> Trecho selecionado
========

Cientista brasileira desvenda formação precoce de buracos negros gigantes
Um estudo liderado pela astrônoma brasileira Catarina Aydar trouxe novas pistas sobre a formação de galáxias e buracos negros supermassivos no início do Universo. Utilizando observações do Telescópio Espacial James Webb, da Nasa, a equipe identificou estruturas cósmicas extremamente desenvolvidas em uma época em que o Universo tinha apenas cerca de 1,5 bilhão de anos, muito antes do que os modelos atuais previam.
A pesquisa indica a presença de buracos negros supermassivos em galáxias distantes que já apresentavam grande massa e organização em uma fase considerada muito precoce da evolução cósmica. A descoberta desafia parte das teorias sobre a formação dessas estruturas e sugere que alguns processos ocorreram mais rapidamente do que os cientistas imaginavam.
Entre os objetos analisados está um sistema composto por seis galáxias que provavelmente se fundirão no futuro para formar uma estrutura ainda maior. No centro desse conjunto há um buraco negro supermassivo que, segundo os pesquisadores, poderá se unir a outros buracos negros ao longo da evolução do sistema.
De acordo com Catarina Aydar, os resultados obtidos pelo James Webb estão levando os cientistas a reavaliar modelos cosmológicos utilizados para explicar o crescimento das primeiras galáxias. A pesquisadora destaca que os objetos observados são considerados casos extremos, mas fornecem evidências importantes sobre como algumas das maiores estruturas do Universo podem ter surgido muito mais cedo do que se acreditava.
O estudo reforça o papel do telescópio James Webb na exploração dos limites do Universo observável e no aprofundamento do conhecimento sobre os primeiros bilhões de anos da história cósmica.

========

> Dados fornecidos
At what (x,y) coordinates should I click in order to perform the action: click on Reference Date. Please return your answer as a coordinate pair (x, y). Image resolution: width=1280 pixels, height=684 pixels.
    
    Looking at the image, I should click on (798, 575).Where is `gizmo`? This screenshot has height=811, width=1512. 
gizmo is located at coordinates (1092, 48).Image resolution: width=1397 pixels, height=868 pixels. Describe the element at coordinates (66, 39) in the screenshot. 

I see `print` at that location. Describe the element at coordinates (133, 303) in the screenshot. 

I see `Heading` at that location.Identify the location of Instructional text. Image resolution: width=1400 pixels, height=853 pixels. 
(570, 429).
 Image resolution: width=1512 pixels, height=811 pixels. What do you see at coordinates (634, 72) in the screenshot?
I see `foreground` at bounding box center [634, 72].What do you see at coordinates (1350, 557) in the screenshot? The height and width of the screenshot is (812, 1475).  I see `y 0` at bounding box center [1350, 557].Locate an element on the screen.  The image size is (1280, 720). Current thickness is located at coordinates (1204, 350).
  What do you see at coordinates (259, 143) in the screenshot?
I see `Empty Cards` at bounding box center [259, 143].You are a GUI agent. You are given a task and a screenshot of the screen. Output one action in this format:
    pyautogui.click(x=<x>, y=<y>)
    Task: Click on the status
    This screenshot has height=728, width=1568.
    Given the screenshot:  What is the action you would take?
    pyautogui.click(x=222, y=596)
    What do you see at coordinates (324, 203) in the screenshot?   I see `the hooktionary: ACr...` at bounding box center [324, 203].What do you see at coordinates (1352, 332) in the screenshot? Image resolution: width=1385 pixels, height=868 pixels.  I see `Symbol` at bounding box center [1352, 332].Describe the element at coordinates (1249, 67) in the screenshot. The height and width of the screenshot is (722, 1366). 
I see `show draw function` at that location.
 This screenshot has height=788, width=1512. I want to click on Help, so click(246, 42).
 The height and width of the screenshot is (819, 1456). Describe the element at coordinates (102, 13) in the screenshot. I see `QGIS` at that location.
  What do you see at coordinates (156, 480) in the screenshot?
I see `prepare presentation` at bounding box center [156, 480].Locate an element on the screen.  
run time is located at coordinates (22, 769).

========

> Requisitos do exercício
Reescreva a parte do texto sobre buracos negros que começa em "Cientista brasileira desvenda" e vai até "modelos atuais previam.", trocando "astrônoma" por "pesquisadora". Baseie-se somente no texto.

> Solução
Cientista brasileira desvenda formação precoce de buracos negros gigantes
Um estudo liderado pela pesquisadora brasileira Catarina Aydar trouxe novas pistas sobre a formação de galáxias e buracos negros supermassivos no início do Universo. Utilizando observações do Telescópio Espacial James Webb, da Nasa, a equipe identificou estruturas cósmicas extremamente desenvolvidas em uma época em que o Universo tinha apenas cerca de 1,5 bilhão de anos, muito antes do que os modelos atuais previam.